Były bramkarz między innymi Realu Madryt i Barcelony, miał już styczność z reprezentacją Hiszpanii. W przeszłości prowadził młodzieżowe drużyny U-19, U-20 i U-21. Współpracował z takimi piłkarzami jak Koke, Isco czy David de Gea. Jego pobyt w Porto nie należał do wybitnie udanych. W styczniu tego roku portugalski klub zdecydował się zwolnić Julena po trzech meczach bez zwycięstwa. Wielkiej tragedii też jednak nie było. Wszyscy pamiętamy sezon 2014/2015, kiedy to w 1/8 Ligi Mistrzów FC Porto postraszyło wielki Bayern Monachium, wygrywając pierwszy mecz 3-1. W rewanżu Bawarczycy nie pozostawili złudzeń, wygrywając aż 6-1.

Lopetegui rzucił się na głęboką wodę, gdyż reprezentacja Hiszpanii wymaga wietrzenia już od dłuższego czasu. Jeszcze przed turniejem we Francji przewidywano, że La Roja nic w tym turnieju nie ugra. Owszem, wymieniano ich w gronie faworytów do triumfu, jednak tylko dlatego, że mają niezwykle utalentowaną kadrę. To trochę jak z Arsenalem – zawsze są w grze, jednak zawsze czegoś zabraknie. Coś podobnego wróżono Hiszpanom na turnieju we Francji i tak też się stało. Włosi, prowadzeni przez charyzmatycznego Antonio Conte wypunktowali słabości La Roja i wyeliminowali ich z turnieju już na etapie 1/8 finału.

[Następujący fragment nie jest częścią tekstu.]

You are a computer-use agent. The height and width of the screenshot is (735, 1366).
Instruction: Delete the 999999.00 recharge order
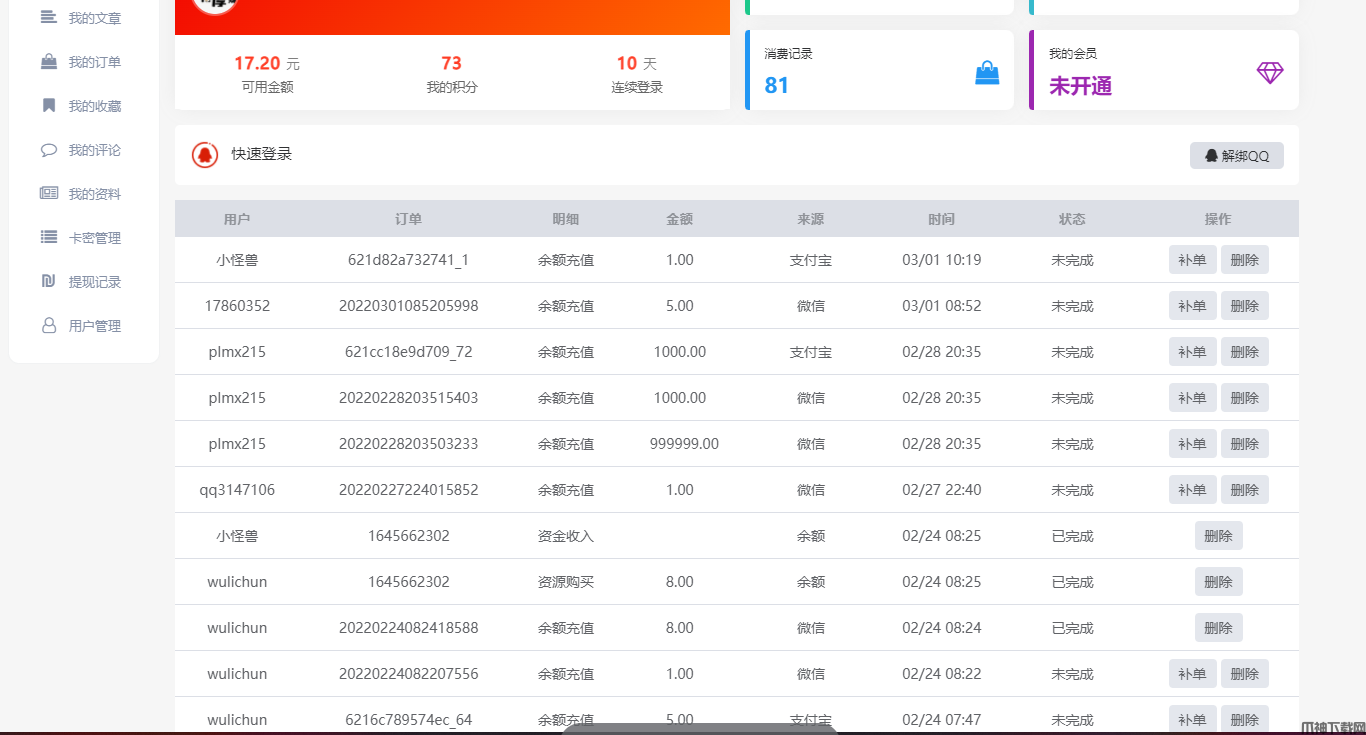(x=1244, y=444)
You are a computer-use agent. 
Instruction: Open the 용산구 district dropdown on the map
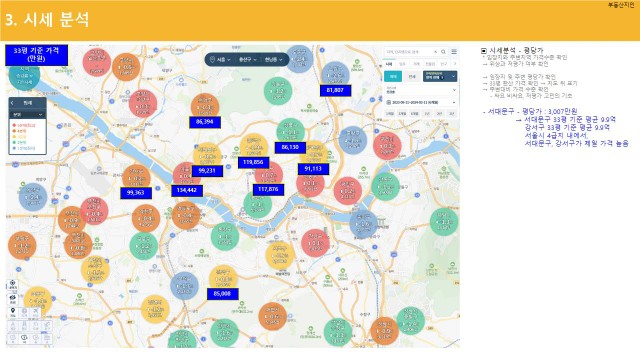[x=247, y=60]
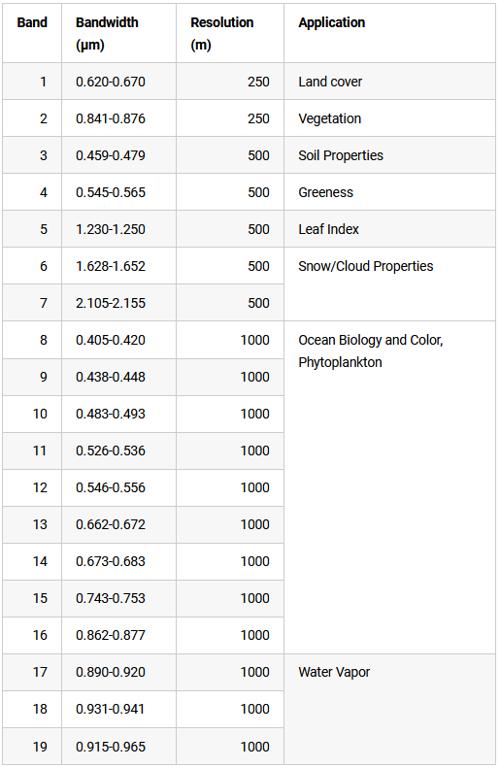Screen dimensions: 500x768
Task: Select band number 10 cell
Action: point(32,414)
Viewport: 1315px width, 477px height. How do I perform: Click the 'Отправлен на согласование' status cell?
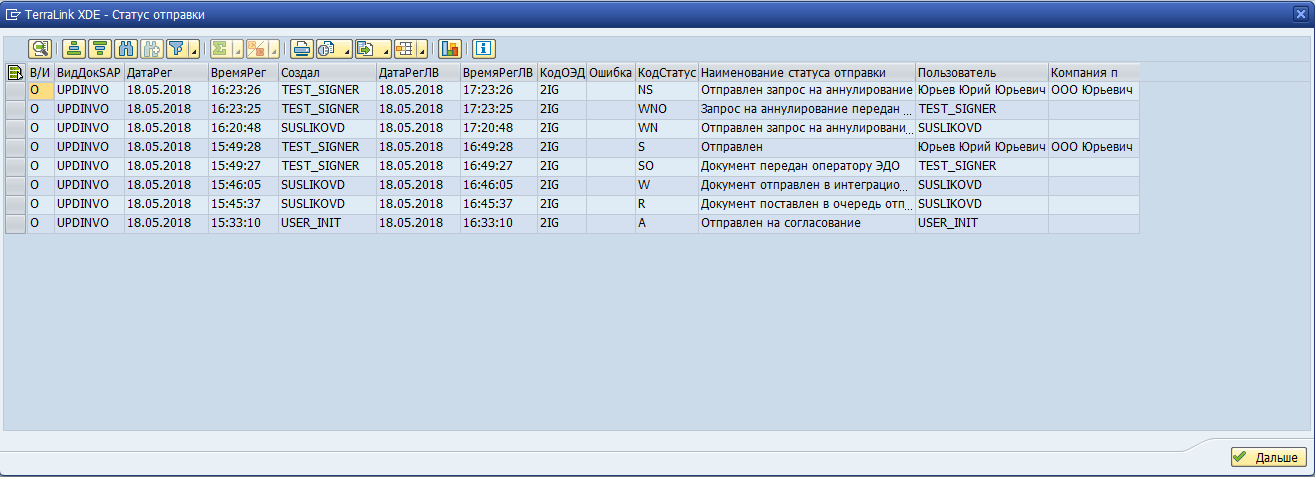pyautogui.click(x=780, y=223)
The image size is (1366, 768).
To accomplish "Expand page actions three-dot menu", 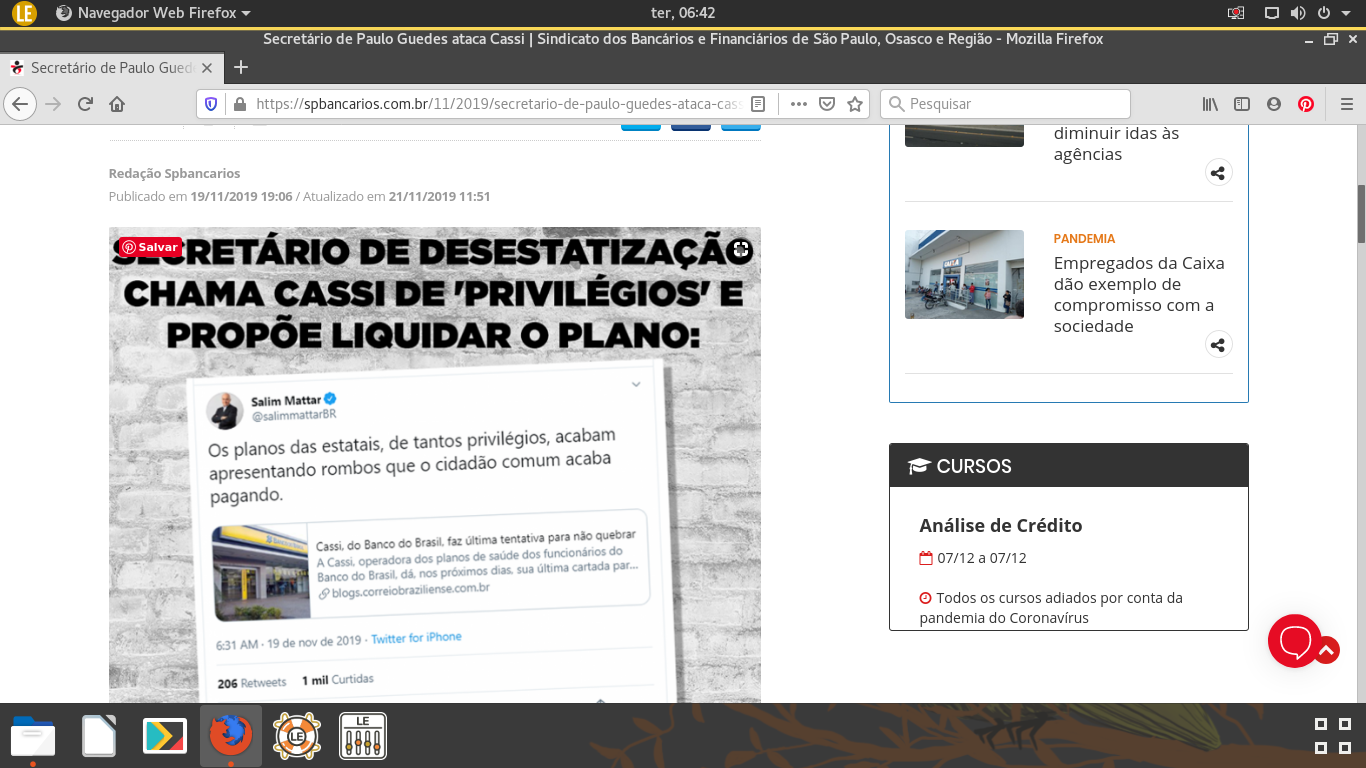I will (798, 104).
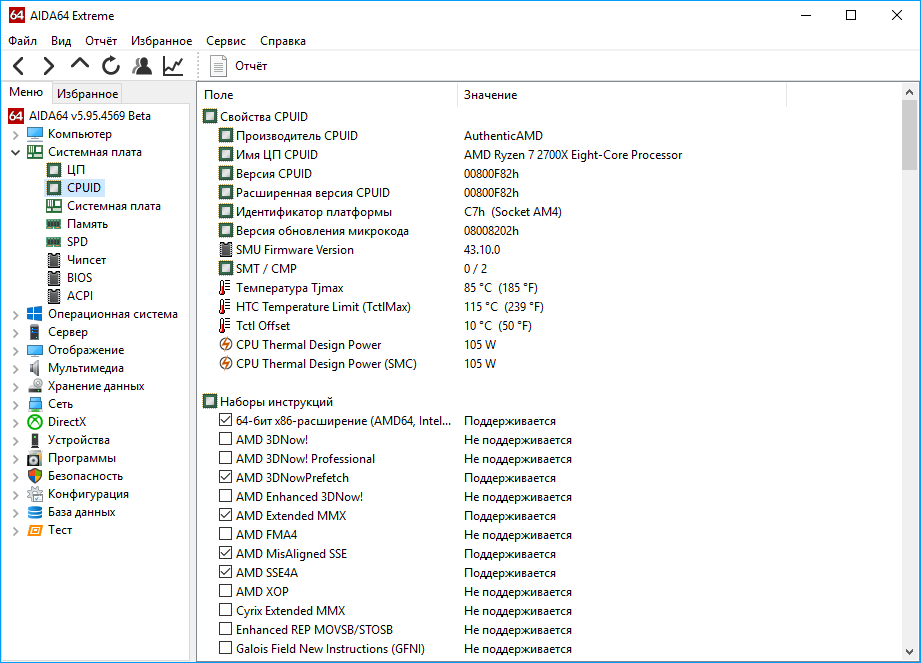
Task: Expand the Операционная система node
Action: tap(15, 314)
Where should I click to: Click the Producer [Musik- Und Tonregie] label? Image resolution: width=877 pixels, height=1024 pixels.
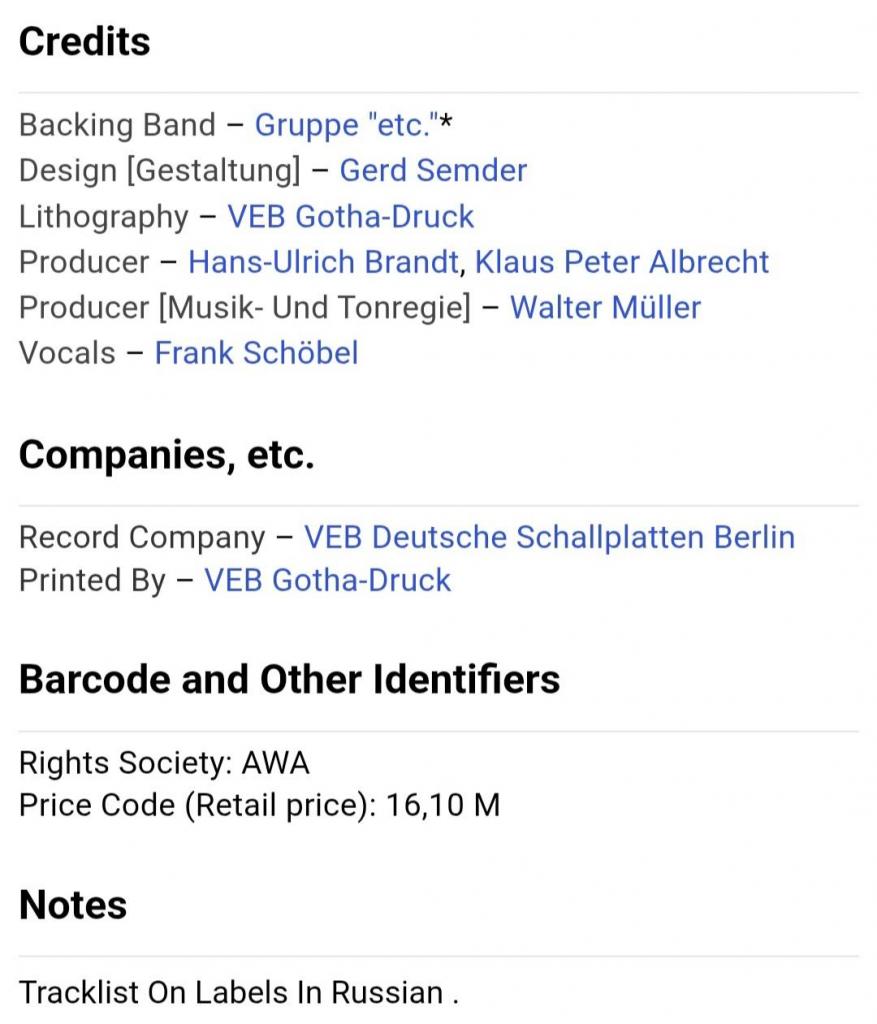point(244,307)
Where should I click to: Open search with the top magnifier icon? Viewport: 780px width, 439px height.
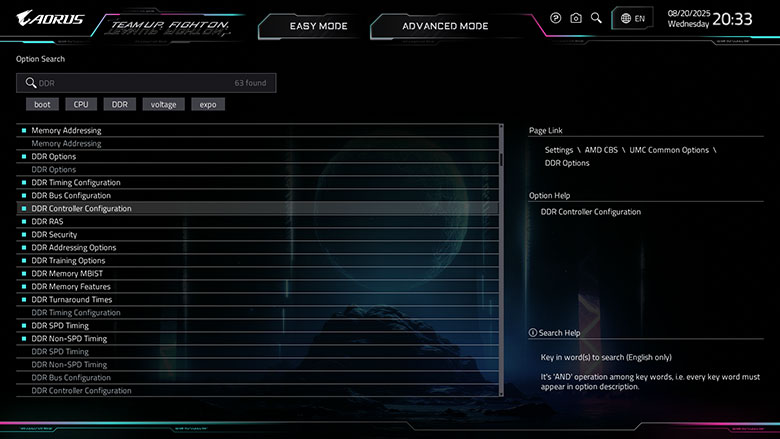coord(596,18)
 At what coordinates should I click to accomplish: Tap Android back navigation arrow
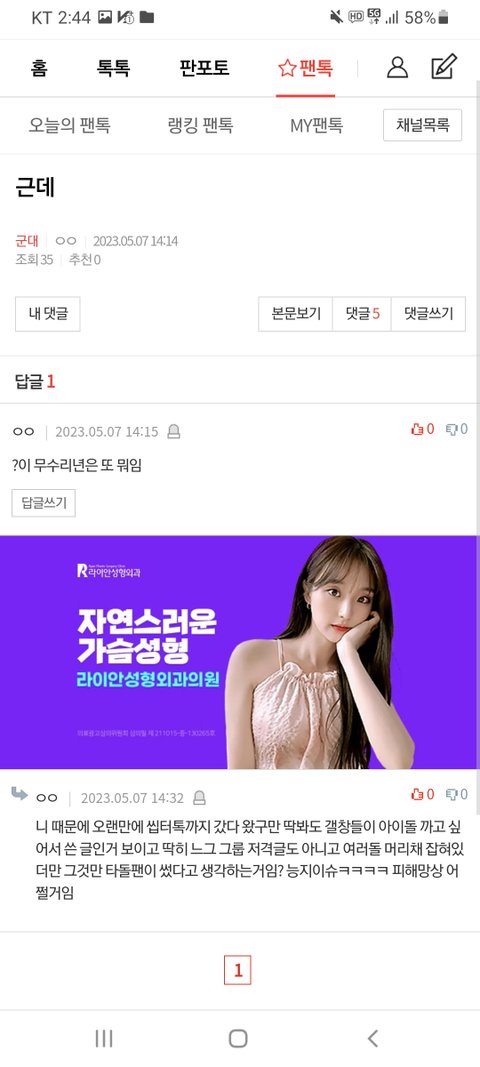(372, 1038)
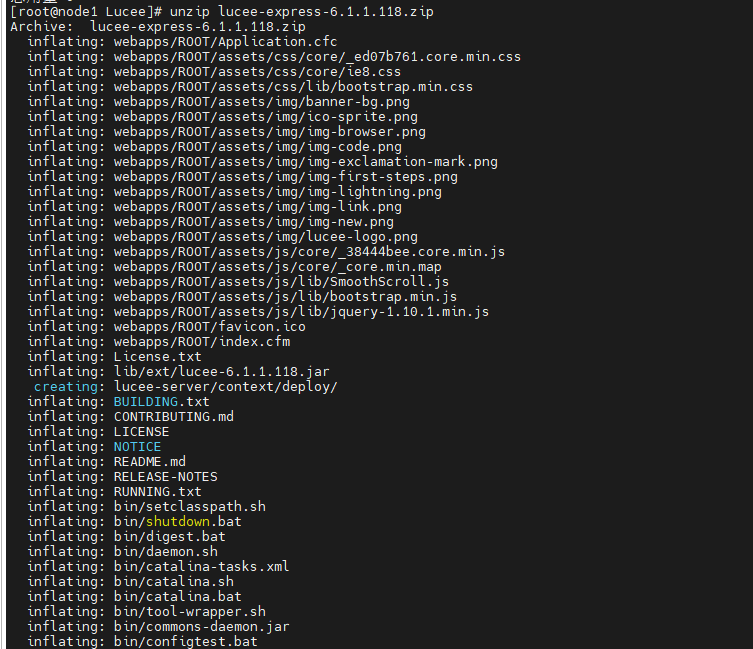Click the webapps/ROOT/index.cfm path
Viewport: 753px width, 649px height.
pos(201,341)
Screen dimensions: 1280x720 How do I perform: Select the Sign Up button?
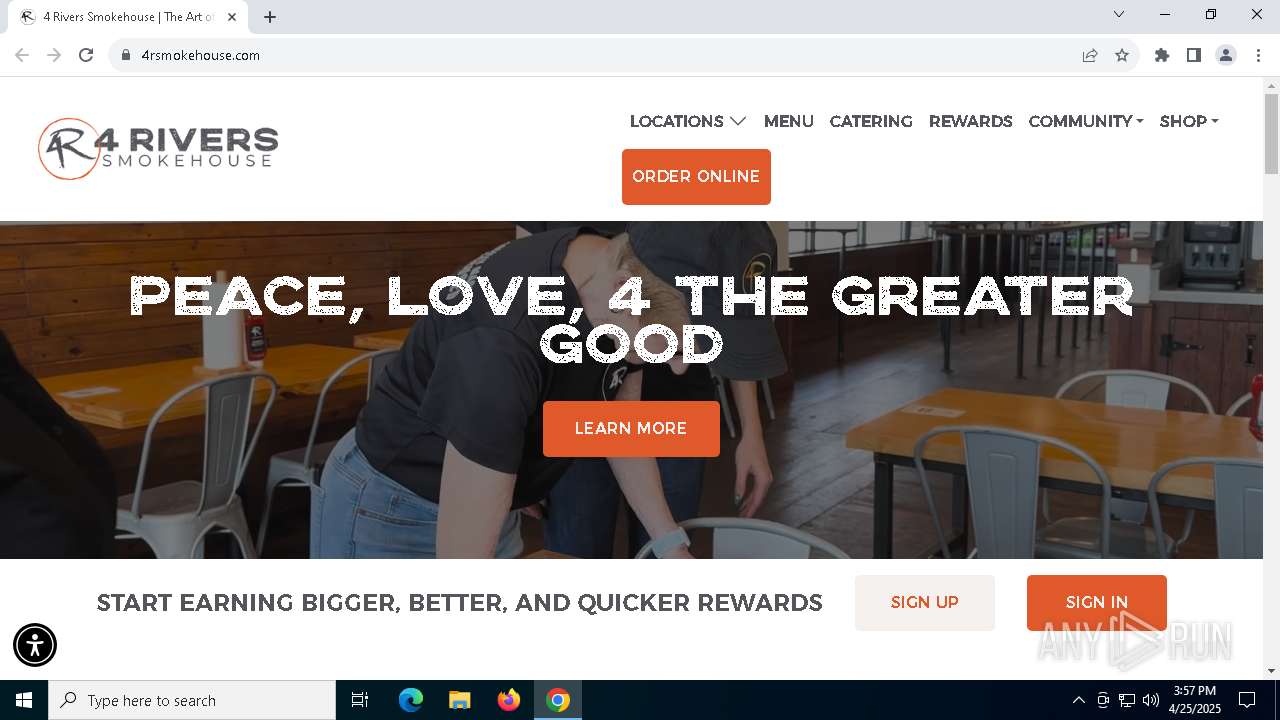point(925,603)
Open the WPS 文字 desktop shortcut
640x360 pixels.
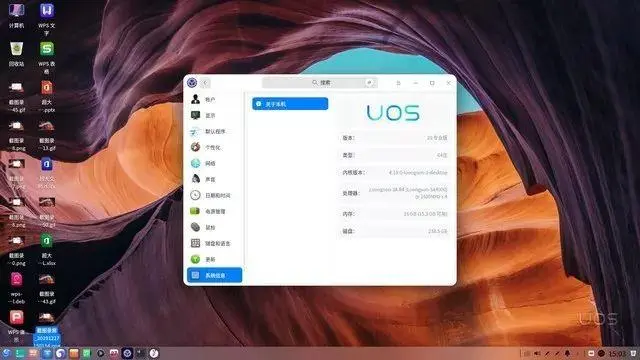(47, 18)
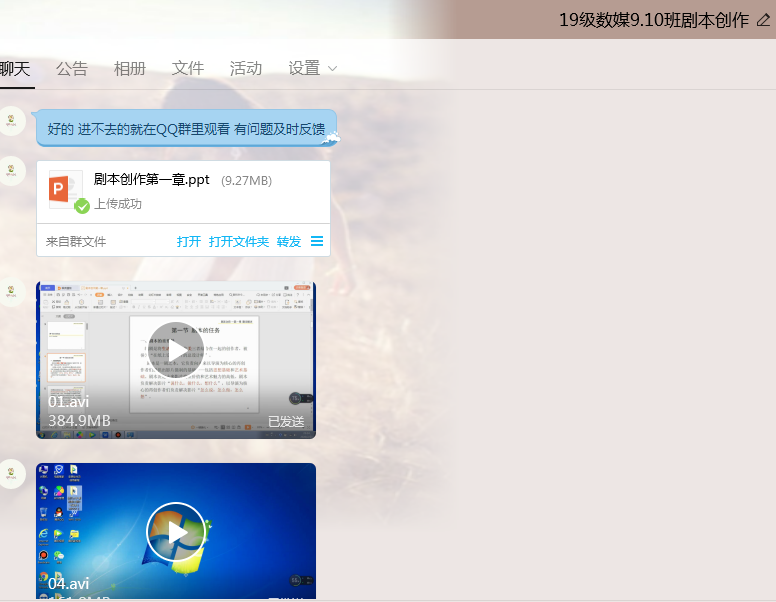Expand the 设置 dropdown arrow

(x=333, y=69)
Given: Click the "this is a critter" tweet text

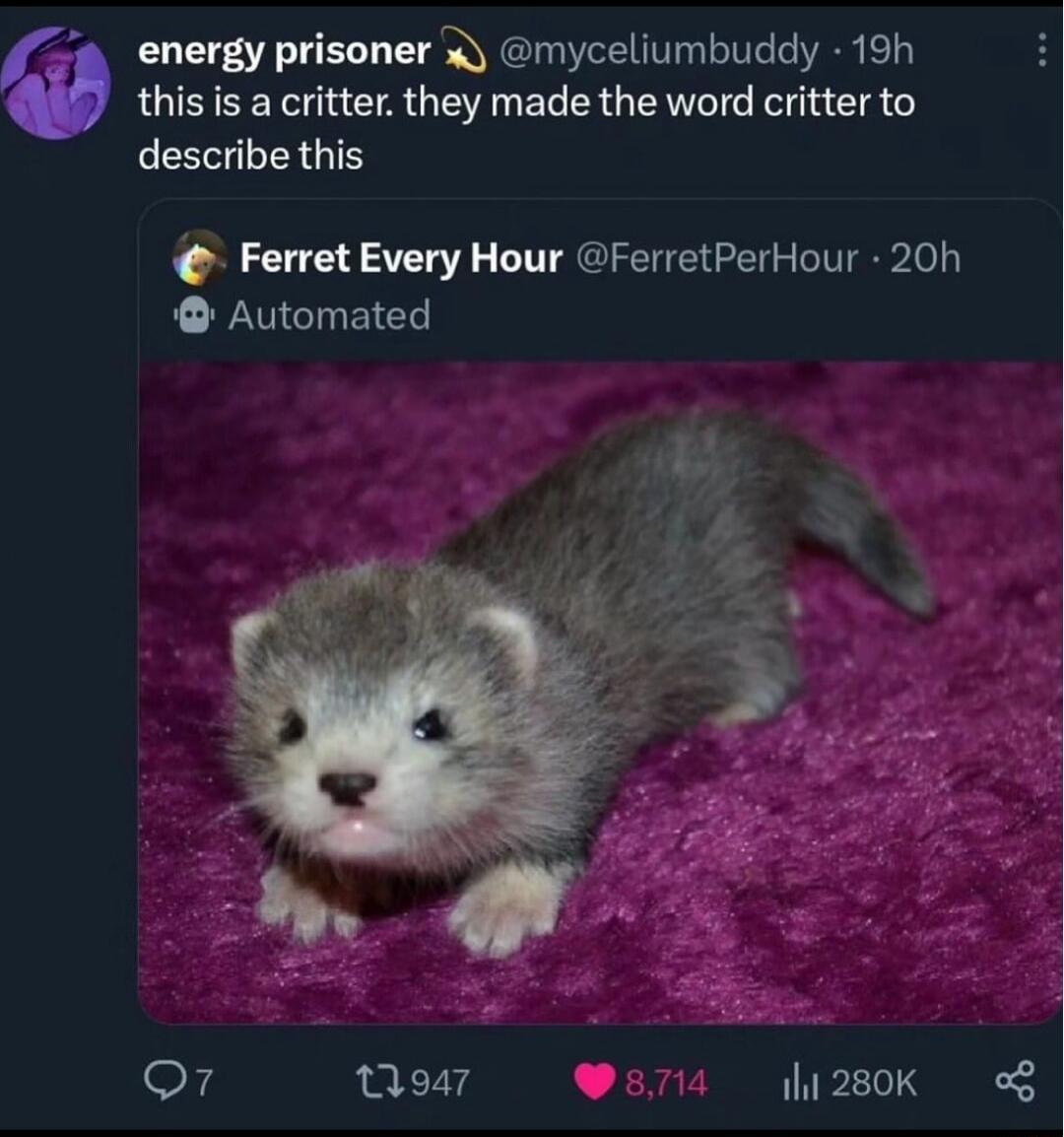Looking at the screenshot, I should click(526, 128).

Hiszpańska federacja piłkarska, podobnie jak angielska, postanowiła zatrudnić rodzimego selekcjonera. I jeśli na Samie Allardyce ma ciążyć ogromna presja, to co powiedzieć o Lopeteguim? Hiszpania jeszcze długo będzie jednym z głównych kandydatów do złota na wielkich turniejach. Zadaniem Julena jest nie tylko zreorganizowanie kadry, ale i poprowadzenie jej do kolejnych triumfów.

Czy zmiany wyjdą Hiszpanom i Anglikom na dobre, przekonamy się za kilka ładnych lat. Jednak już teraz możemy przewidywać, że obu panów czeka piekielnie trudna robota.